**Work request 1:** Summarize the Mets notes in two sentences.
**Work request 2:** In the Mets notes, where does Citi Field rank in home runs allowed this season, according to New York Baseball Digest?
**Work request 3:** Continue the Mets notes from the point where they stop.

**Extract to read:**

5. The Mets might move the Citi Field fences in, maybe, possibly. This was explicitly passed along as a "fascinating rumor" by Jayson Stark, so take it for what it's worth, but from ESPN (via MetsBlog): "A fascinating rumor that's been rippling through the Mets' clubhouse lately has the team finally getting ready to move in the fences at Citi Field. But we're hearing that's an idea that hasn't gotten past the let's-talk-about-this-later phase in the Mets' front office. For now, at least." Meanwhile, New York Baseball Digest points out that Citi Field is actually sixth in home runs allowed this season — obviously, Mets pitching has something to do with that — while noting that, yeah, it might not be a bad idea to try lowering that left field wall, or adjusting the quirky "Mo Zone" in right.
6. Jose Reyes was to blame for that terrible call two weeks ago, apparently. So says Forbes's Tom Van Riper, in what Hardball Talk calls "The dumbest thing you'll read today." (Their post went up Saturday, but we imagine that it would be the case most days.) Here's the play, if you've forgotten. And here's Van Riper:
The triple/ non-triple against the Nationals had all the elements of Reyes' eight-year career: strong bat smoking a ball up the gap, explosive speed getting him to third, only to wind up back in the dugout thanks to a lack of brains. The sad part was how predictable the play was. Scintillating as he is to watch when he's going well, Reyes has never really learned how to play the game.
And also this:
Replays indicated that Hudson indeed blew the call, which the Mets' T.V. announcers pointed out. What they didn't point out: that Reyes chiefly had himself to blame. That while the call was wrong, all the movement and readjustments on Reyes' part after the poor slide proved deceptive to the umpire, making the call tougher than it should have been. That a proper, fundamental feet first slide would have left no doubt about the play.

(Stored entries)
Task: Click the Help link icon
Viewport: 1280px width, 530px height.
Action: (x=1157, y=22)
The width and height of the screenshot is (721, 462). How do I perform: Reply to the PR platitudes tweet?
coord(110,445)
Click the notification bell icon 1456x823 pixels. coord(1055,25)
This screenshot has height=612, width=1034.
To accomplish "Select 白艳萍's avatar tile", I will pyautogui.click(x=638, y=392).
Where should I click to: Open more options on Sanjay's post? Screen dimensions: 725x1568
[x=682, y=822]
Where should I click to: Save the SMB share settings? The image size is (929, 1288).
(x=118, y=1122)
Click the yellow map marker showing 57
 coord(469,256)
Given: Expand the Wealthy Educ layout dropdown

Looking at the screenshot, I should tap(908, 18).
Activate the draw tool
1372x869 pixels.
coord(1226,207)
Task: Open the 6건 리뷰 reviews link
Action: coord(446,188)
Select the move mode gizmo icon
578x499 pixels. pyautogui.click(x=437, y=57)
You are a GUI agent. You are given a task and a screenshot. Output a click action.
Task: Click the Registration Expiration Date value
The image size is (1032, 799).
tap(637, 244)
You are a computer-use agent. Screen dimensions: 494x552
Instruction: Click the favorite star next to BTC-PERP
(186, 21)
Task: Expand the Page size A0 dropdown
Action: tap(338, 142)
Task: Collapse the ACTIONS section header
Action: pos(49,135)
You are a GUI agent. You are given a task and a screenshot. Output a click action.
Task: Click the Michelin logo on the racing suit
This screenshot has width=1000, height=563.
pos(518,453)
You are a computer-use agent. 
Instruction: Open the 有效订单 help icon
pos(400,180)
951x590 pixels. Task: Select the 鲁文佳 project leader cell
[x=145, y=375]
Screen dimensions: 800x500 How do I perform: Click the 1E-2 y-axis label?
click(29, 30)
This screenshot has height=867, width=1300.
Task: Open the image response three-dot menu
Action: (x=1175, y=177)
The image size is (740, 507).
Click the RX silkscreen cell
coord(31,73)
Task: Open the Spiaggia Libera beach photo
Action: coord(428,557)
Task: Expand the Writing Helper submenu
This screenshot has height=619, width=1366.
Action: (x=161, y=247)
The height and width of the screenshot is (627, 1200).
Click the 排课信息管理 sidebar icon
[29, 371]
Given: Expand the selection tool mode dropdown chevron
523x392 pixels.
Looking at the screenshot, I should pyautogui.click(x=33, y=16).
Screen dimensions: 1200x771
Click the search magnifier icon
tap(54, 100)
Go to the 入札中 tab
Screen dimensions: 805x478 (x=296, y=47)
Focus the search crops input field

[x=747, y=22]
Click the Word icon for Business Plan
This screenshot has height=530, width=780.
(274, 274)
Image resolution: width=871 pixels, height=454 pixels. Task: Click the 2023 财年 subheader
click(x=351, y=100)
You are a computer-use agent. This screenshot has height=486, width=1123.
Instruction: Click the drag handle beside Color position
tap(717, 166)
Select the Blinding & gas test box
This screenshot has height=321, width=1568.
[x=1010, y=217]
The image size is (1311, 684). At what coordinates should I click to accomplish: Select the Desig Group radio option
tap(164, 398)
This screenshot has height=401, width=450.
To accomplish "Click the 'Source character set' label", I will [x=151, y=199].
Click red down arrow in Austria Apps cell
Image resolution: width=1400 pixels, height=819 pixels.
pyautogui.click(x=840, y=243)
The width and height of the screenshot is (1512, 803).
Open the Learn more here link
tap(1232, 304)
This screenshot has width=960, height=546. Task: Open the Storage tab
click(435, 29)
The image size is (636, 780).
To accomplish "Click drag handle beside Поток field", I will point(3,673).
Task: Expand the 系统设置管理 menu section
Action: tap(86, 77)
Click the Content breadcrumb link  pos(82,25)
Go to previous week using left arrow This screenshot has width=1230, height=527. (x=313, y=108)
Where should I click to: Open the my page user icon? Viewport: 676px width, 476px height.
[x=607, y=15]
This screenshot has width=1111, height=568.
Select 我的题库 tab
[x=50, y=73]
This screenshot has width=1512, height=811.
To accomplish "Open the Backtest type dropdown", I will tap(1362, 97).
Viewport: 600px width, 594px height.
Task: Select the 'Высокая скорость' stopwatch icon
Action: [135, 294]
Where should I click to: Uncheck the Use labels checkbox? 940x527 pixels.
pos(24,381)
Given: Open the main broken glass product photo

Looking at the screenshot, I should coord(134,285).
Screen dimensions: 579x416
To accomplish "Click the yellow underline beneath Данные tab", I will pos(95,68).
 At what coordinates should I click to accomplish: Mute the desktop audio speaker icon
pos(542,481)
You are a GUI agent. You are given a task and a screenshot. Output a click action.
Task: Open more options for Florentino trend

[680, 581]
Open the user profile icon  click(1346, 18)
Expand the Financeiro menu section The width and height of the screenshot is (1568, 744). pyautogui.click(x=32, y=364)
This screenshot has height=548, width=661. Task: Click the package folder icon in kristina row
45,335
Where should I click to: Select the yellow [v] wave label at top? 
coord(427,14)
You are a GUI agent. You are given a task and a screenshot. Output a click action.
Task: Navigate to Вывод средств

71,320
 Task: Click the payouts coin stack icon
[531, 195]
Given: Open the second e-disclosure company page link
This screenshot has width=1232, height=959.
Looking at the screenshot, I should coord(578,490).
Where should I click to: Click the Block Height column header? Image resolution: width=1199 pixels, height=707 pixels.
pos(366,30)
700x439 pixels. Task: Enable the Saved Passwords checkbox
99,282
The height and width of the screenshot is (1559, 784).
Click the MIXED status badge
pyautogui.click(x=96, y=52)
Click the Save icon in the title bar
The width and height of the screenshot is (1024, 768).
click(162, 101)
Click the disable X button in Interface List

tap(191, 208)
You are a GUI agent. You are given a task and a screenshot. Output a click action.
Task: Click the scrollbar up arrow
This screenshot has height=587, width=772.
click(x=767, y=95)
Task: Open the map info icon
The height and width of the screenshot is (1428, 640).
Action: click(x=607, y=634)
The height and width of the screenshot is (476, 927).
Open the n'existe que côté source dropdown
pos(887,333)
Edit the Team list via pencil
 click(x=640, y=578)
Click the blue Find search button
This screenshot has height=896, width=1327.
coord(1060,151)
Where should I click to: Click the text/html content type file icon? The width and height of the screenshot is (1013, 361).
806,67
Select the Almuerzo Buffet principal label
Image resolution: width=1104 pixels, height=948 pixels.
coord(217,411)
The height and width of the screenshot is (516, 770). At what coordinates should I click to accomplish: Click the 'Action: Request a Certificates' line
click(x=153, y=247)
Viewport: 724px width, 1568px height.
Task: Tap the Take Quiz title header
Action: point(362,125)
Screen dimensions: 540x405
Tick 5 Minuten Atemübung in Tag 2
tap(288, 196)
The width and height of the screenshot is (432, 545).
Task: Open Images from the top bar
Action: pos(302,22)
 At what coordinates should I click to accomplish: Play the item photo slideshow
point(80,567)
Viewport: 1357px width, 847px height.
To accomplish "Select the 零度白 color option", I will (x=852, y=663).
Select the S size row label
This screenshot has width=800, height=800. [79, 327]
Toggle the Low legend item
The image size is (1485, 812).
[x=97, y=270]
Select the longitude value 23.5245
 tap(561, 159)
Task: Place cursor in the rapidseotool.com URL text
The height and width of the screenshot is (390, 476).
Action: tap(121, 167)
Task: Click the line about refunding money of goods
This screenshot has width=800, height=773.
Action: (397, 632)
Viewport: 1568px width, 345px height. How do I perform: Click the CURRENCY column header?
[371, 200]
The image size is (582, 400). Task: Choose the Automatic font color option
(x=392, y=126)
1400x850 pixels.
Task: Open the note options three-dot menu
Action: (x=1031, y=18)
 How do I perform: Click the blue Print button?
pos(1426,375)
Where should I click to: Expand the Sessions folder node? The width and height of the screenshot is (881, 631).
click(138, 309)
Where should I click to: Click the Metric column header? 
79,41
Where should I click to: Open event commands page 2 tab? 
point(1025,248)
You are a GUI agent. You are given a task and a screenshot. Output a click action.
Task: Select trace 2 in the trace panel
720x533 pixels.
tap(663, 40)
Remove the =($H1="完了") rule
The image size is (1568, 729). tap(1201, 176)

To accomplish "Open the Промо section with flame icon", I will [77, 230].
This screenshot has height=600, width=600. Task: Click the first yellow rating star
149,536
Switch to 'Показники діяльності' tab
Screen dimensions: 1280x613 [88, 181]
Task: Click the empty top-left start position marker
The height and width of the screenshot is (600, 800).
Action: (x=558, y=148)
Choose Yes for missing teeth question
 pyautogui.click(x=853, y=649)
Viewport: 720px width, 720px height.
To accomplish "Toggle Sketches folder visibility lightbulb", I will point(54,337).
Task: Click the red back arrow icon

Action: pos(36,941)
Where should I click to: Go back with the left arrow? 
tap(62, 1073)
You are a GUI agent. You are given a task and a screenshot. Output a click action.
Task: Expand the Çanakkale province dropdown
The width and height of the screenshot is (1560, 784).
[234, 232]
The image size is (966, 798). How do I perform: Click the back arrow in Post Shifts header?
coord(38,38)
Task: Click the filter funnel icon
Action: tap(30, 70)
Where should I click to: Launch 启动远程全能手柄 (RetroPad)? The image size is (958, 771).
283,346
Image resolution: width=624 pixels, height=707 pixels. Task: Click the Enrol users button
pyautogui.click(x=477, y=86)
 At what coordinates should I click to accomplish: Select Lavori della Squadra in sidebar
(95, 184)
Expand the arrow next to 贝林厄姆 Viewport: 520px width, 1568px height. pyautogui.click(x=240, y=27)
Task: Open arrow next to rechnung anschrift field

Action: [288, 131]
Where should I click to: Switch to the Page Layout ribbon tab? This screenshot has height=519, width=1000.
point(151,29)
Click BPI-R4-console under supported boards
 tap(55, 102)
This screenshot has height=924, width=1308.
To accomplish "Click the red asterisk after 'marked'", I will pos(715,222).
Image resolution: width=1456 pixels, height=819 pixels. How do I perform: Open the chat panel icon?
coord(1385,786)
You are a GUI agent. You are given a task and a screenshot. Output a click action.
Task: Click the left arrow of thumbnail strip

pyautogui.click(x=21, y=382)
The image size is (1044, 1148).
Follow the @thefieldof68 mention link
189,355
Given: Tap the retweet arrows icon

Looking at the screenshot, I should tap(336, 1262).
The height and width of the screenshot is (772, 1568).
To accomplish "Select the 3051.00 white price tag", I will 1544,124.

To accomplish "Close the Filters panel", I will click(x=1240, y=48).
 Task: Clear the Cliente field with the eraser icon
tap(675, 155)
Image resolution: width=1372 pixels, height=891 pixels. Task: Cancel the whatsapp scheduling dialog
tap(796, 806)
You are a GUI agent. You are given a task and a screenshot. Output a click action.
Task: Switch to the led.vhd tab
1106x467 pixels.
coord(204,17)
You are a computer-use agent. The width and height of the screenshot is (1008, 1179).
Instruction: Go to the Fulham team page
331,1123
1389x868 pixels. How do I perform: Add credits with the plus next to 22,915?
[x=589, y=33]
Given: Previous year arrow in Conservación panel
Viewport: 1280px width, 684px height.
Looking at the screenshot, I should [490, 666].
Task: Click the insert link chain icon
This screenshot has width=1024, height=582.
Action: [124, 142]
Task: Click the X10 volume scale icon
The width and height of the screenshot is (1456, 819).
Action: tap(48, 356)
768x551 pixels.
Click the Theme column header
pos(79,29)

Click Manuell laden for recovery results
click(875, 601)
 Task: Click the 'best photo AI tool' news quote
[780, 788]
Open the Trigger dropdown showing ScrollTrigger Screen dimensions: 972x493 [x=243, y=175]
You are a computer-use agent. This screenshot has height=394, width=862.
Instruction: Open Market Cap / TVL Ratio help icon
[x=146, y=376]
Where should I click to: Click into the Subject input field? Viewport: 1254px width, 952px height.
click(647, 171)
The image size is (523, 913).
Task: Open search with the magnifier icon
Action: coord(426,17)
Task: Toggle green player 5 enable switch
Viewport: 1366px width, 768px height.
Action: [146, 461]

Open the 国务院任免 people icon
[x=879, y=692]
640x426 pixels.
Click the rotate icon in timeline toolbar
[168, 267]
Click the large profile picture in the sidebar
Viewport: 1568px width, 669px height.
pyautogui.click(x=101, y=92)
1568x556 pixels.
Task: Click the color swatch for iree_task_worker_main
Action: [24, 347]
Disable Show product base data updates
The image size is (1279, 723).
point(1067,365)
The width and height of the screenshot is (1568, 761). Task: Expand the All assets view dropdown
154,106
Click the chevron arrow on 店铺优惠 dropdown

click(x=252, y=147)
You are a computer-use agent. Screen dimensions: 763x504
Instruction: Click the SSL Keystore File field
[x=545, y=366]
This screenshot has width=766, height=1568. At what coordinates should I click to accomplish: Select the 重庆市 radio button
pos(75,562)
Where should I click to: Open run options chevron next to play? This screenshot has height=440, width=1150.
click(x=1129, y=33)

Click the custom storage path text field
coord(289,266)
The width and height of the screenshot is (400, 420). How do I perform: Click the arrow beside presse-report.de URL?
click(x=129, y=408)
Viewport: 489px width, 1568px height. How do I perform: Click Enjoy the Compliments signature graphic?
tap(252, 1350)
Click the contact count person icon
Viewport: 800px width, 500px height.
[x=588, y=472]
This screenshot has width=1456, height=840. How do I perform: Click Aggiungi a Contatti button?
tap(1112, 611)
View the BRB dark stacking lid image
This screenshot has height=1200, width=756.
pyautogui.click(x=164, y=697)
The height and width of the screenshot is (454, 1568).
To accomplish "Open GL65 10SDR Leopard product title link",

**Your response 1:** A rumor reported by Jayson Stark says the Mets may move in the Citi Field fences, though the idea has not gotten past an early talking stage in the front office, and New York Baseball Digest notes that Citi Field is sixth in home runs allowed this season. Forbes's Tom Van Riper argues that Jose Reyes chiefly had himself to blame for a wrong call on his triple against the Nationals, a piece Hardball Talk calls "The dumbest thing you'll read today."

**Your response 2:** Citi Field is sixth in home runs allowed this season.

**Your response 3:**
We didn't think there was a whole lot of doubt about the play as it was — even with the "deceptive" slide — and even the umpire apologized the next day. Can we be done talking about this now?
7. Andre Ethier is no Joe DiMaggio. Ethier went 0-for-4 in the Dodgers' loss to the Mets on Saturday, ending his hitting streak at 30 games, and also ending the use of the names "Andre Ethier" and "Joe DiMaggio" in the same sentence for the foreseeable future.
8. The Mets are up to 7,840 games without a no-hitter. We only bring this up because this weekend saw the season's second no-hitter — Justin Verlander against the Blue Jays on Saturday — and also saw a handful of pitchers flirt with no-hitters. And still, Mets fans wait.
9. Ivan Nova finally made it into the eighth inning. Nova went seven and a third innings on Friday night — the deepest into a game he's gone in thirteen big-league starts — allowing just two hits and an unearned run. In his two previous starts, Nova had made it through six and a third innings before getting the hook — that was the deepest he'd gone until Friday — and in his last three starts, via the Record, Nova is 2-0 with a 1.35 ERA.